Wendy's Blog

Everyone talks about “surviving” abuse, getting “through” it, getting “past it”. Some even talk about learning to forgive our abusers. But what happens after all that?

What happens once you finally escape an abuser?

What do you do when you wake up a year or ten years later and realize the impact of the abuse still lingers in your heart and soul? Or that it still secretly directs the way you think about yourself and others?

  • The little boy inside who remembers being beaten up – or helplessly watching someone hurt the people he loves
  • The little girl inside who remembers with conflicted emotion the sexual abuses perpetrated against her
  • The member of an abusive cult or “religion” that constantly waved the fear of death or divine punishment for any misdeed
  • The grown woman whose accuser justified his beatings by telling her she is bad, ugly or inadequate in some way.

You may be far away from those instances of abuse. You may be “safe” today. But the message embedded by abuse – that we are helpless, small, defenseless, inadequate, stupid or deeply unlovable – can crop up in the lives of victims and wreck havoc.

It can cause us to feel powerless in the world, secretly unable to cope. It may taint our ability to easily handle the relatively normal mishaps of adult life. It can cause us to abuse our bodies with drugs, food or alcohol. It may make us less alert to potential danger signals from people or places and thus cause us to be re-victimized. It may even cause us to ignore others being abused around us.

Some victims have even internalized the abuser’s harsh judgment and morphed it into a vicious inner critic that screams, “You deserve this! You are worthless!”

We don’t have to let past abuse command our present lives any longer. Here are some

Sad child overcoming abusethings to think about. Given the prevalence of all forms of abuse, and the relatively recent permission from society to even talk about it, we now know there are plenty of people out here on the planet suffering from “Post Abuse Syndrome” – that is, Life After Abuse. Just a generation or so ago, people who had been abused didn’t talk about it. They didn’t go to therapy. They hid it from the neighbors. There was no support for the survivors.

Today, a person who has been abused in any way can reach out and find a lot of support – articles like this one, support groups everywhere, social workers to help get access to physical safety, free mental health counseling. There are trained clergy and quality therapists all around us. Help is as close as the internet.

So why don’t more victims seek help?

Here’s the reason, as I see it: A lot of abused people don’t recognize how deeply their abuse history has embedded itself into the person they have become. They feel like they’re not worth the effort to process and release the abuse. Maybe they feel like it is better forgotten, or they’re not worth the resources. Some rationalize, “I’ve lived with it for this long and things are tolerable. Why rock the boat?”

Here’s why:

Abuse dampens our future, limits our vision of what’s possible for our lives, distorts our sense of self and alters our version of reality.

Unresolved abuse continues to abuse us internally, over and over, until we take action, get help, explore it and dismiss it…or die.

If being abused taught you to feel that you are unworthy, unlovable, guilty, inadequate or even responsible for the actions of your abuser, you are unlikely to seek help because this is what you know as “normal”. The earlier it happened to you, the more likely you are to accept it as “The Way Things Are”.

Most abuse victims just suffer along, low grade depression, low self esteem, low expectations, all their lives. It doesn’t have to be like that!

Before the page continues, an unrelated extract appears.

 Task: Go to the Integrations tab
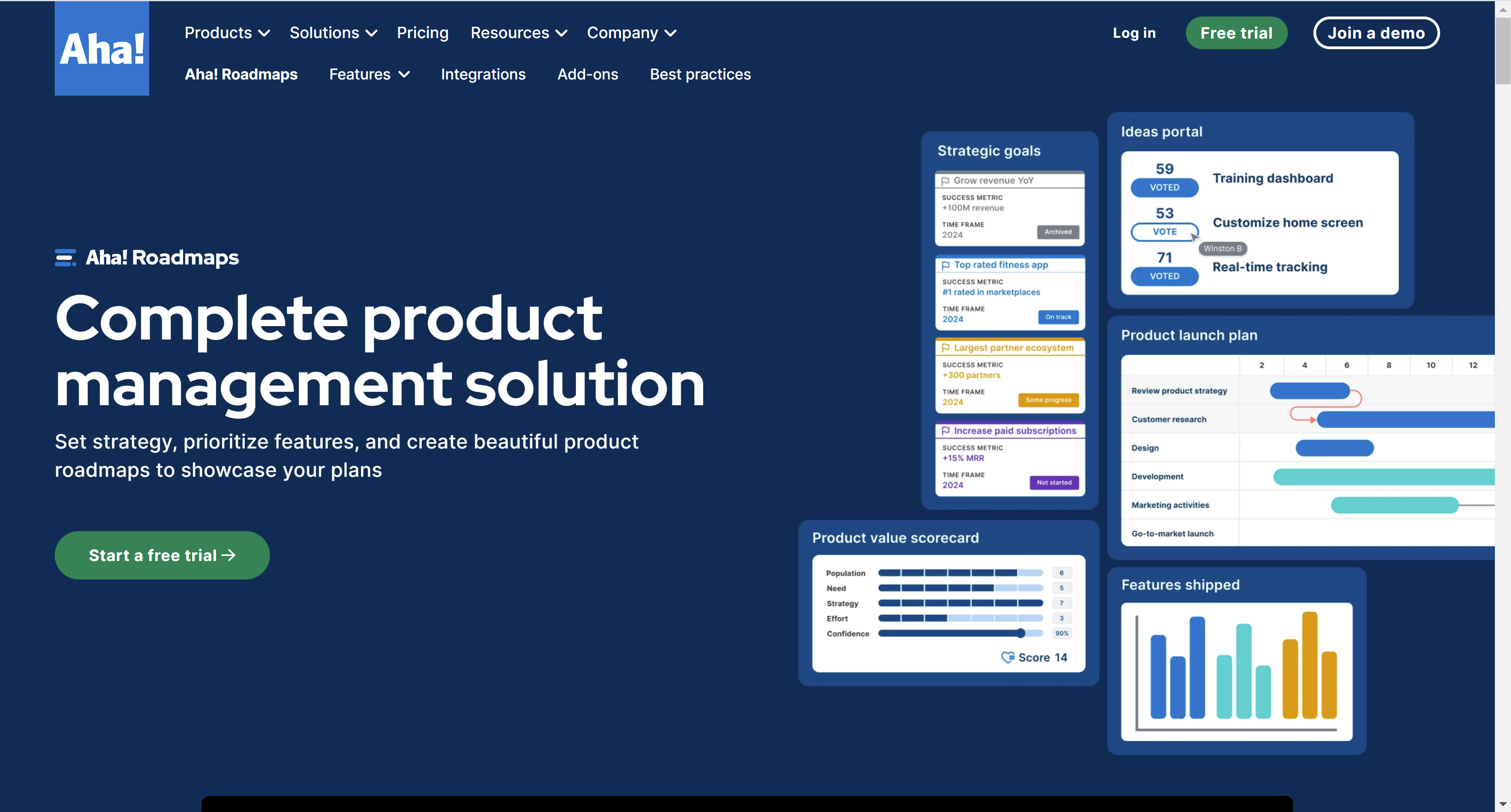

A different reality is possible for you. Not just for people in movies, or the people whose lives you imagine are perfect. The rich, beautiful people. The people who went to Ivy League schools and who now run big companies. People who were born into other kinds of families. How do you find out if it is time for YOU to get help?

Ask yourself these 7 questions, and if you don’t like the answers, seek qualified help:


1. Do you feel like other people get all the lucky breaks – except you?

2. Do you secretly feel like there’s something wrong with you, like you’re missing some vital internal component?

3. Do you spend more time in your head criticizing yourself or looking for what’s good in your life?

4. Do you honestly believe that because of what you endured, you are permanently fated to have a bad life?

5. Do you get angry or cry more easily than you think other people do? Are your emotions like riding a wild horse?

6. Do you your friends tell you you’re too hard on yourself? Are you?

7. Do you devote a lot of time to trying to blot out the past or the present?

You don’t have to continue living like this, no matter what has happened to you. You are not an exceptional case. You are not defective. It is not too late. Getting better/happier/whole isn’t “only possible for everyone else except me”. It is possible for you! Your life can get better when you take a deep breath, face how your past has distorted your present, and courageously take steps toward your own healing. Do that now.